= WHAT IS EXPECTED =
Exactly as they appear, please output the lines from the one with "Enable the Fahrtgruppe checkbox" through the end of the material, without pictures.
---
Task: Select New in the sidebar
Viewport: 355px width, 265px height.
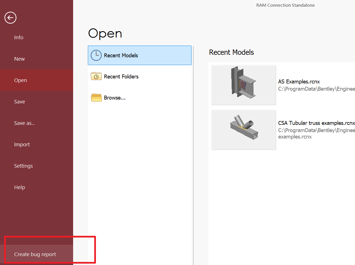Action: coord(19,59)
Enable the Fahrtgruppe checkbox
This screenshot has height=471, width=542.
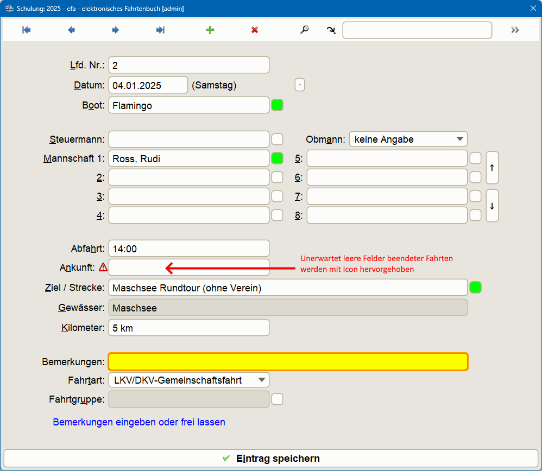pyautogui.click(x=277, y=399)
---
= WRITTEN RESPONSE =
Enable the Fahrtgruppe checkbox
This screenshot has height=471, width=542.
pyautogui.click(x=277, y=399)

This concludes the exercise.